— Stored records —
------------------------------
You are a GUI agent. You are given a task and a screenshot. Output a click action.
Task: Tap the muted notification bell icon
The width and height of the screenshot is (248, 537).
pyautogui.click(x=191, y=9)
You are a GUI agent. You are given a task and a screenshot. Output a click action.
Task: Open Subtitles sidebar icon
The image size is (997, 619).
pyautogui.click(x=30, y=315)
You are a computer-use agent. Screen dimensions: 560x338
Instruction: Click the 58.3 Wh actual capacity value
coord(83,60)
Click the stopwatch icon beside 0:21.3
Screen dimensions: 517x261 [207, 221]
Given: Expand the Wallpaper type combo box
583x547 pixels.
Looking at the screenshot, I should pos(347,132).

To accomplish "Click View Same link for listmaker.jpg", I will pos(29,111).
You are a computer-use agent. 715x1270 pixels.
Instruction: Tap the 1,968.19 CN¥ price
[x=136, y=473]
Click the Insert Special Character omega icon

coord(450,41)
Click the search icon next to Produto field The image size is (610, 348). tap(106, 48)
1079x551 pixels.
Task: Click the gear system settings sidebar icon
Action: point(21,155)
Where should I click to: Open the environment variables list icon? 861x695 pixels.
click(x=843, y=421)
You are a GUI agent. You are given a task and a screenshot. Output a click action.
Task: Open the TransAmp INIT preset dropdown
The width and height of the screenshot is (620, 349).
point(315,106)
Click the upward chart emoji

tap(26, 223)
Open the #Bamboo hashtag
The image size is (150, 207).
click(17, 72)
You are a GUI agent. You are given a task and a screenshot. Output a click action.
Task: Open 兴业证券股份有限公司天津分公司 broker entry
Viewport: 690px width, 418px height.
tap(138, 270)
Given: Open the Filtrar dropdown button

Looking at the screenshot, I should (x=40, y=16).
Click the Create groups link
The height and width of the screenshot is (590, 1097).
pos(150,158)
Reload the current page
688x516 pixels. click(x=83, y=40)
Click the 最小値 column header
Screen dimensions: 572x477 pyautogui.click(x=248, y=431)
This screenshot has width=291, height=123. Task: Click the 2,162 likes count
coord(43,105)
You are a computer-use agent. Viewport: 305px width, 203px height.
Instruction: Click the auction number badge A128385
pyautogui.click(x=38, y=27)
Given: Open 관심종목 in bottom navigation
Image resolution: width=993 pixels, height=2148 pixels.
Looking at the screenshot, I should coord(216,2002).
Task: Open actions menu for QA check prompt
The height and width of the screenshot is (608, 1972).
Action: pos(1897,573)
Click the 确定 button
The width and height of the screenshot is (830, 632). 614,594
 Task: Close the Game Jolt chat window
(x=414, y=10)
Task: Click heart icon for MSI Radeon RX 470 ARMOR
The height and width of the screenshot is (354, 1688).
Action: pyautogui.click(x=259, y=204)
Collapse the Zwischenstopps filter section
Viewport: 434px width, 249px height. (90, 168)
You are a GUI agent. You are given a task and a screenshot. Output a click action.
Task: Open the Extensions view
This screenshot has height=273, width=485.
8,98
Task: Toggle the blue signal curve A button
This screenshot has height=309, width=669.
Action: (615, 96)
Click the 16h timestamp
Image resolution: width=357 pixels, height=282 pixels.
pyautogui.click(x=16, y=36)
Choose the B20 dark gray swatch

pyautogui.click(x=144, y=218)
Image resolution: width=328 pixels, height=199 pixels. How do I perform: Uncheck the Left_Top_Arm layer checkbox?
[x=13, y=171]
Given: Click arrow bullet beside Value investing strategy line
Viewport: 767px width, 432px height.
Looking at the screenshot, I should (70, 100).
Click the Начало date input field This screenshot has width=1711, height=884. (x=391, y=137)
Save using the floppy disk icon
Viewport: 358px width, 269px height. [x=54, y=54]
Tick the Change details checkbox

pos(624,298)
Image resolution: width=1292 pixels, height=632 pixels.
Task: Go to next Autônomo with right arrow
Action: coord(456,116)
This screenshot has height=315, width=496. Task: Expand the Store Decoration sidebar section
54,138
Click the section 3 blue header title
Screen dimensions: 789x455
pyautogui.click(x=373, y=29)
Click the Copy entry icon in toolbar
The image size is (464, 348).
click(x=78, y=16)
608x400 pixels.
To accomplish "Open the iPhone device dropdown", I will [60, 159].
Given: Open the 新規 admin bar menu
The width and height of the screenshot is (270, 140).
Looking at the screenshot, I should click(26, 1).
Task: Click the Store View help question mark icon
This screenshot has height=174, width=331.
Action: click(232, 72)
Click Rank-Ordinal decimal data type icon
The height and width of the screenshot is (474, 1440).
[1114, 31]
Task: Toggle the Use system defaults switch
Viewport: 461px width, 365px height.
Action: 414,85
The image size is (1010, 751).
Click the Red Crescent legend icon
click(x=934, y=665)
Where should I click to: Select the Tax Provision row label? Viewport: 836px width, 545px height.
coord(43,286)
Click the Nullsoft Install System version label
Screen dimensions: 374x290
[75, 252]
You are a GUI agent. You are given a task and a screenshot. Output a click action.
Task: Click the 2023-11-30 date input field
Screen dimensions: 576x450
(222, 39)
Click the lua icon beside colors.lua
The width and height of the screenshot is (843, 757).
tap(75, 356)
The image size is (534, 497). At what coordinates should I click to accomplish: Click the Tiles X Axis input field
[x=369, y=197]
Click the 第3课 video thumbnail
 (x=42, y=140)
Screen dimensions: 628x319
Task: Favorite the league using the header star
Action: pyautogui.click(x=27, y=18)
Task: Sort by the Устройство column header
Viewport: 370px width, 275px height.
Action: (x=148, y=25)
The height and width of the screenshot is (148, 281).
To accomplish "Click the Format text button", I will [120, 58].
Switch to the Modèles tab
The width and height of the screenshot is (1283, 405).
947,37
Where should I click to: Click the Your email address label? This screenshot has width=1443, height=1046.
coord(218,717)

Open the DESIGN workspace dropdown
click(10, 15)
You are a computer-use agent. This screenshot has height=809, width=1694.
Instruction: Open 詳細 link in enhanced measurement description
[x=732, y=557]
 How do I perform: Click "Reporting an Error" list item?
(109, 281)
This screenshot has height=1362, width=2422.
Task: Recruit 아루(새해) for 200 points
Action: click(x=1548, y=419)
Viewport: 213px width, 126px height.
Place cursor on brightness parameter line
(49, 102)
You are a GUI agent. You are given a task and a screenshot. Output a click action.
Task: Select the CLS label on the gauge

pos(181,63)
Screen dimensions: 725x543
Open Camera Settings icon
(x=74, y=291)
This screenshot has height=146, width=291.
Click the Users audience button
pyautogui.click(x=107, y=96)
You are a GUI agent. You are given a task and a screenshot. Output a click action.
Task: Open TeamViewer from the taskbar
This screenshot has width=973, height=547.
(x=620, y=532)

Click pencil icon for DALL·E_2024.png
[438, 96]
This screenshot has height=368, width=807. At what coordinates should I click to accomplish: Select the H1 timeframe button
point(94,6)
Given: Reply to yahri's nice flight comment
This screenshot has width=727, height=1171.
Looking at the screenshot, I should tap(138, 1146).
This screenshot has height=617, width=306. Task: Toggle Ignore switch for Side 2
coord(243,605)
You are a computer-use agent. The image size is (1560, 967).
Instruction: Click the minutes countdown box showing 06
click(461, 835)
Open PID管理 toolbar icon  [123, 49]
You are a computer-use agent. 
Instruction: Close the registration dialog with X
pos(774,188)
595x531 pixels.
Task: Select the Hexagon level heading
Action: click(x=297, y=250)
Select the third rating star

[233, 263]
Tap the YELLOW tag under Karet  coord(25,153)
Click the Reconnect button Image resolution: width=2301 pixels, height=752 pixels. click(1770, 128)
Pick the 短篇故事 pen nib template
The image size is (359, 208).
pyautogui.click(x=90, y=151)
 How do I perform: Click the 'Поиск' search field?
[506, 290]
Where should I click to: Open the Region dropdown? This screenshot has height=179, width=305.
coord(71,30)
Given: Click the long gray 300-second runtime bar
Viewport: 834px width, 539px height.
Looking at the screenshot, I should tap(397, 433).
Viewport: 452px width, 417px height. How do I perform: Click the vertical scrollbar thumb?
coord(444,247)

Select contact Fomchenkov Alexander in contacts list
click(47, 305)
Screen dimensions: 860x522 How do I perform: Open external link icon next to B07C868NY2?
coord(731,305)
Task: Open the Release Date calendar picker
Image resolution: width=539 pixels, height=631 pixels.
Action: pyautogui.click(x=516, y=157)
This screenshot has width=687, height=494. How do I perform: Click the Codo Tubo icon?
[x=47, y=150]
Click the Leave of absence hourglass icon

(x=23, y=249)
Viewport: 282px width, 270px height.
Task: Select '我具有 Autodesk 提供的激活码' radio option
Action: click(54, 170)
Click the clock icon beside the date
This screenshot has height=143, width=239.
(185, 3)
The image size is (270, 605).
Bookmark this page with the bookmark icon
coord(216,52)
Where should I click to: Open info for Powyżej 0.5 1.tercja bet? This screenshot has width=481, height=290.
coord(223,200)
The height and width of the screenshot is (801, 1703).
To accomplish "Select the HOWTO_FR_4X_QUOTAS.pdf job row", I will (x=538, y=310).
------------------------------
— What is expected —
One stretch of the lines above is wanted, from the line that contains "Click the Начало" through the line that contains "The image size is (1010, 751).". Output it exactly.

— Answer to this exercise —
Click the Начало date input field This screenshot has width=1711, height=884. (x=391, y=137)
Save using the floppy disk icon
Viewport: 358px width, 269px height. [x=54, y=54]
Tick the Change details checkbox

pos(624,298)
Image resolution: width=1292 pixels, height=632 pixels.
Task: Go to next Autônomo with right arrow
Action: coord(456,116)
This screenshot has height=315, width=496. Task: Expand the Store Decoration sidebar section
54,138
Click the section 3 blue header title
Screen dimensions: 789x455
pyautogui.click(x=373, y=29)
Click the Copy entry icon in toolbar
The image size is (464, 348).
click(x=78, y=16)
608x400 pixels.
To accomplish "Open the iPhone device dropdown", I will [60, 159].
Given: Open the 新規 admin bar menu
The width and height of the screenshot is (270, 140).
Looking at the screenshot, I should click(26, 1).
Task: Click the Store View help question mark icon
This screenshot has height=174, width=331.
Action: click(232, 72)
Click Rank-Ordinal decimal data type icon
The height and width of the screenshot is (474, 1440).
[1114, 31]
Task: Toggle the Use system defaults switch
Viewport: 461px width, 365px height.
Action: 414,85
The image size is (1010, 751).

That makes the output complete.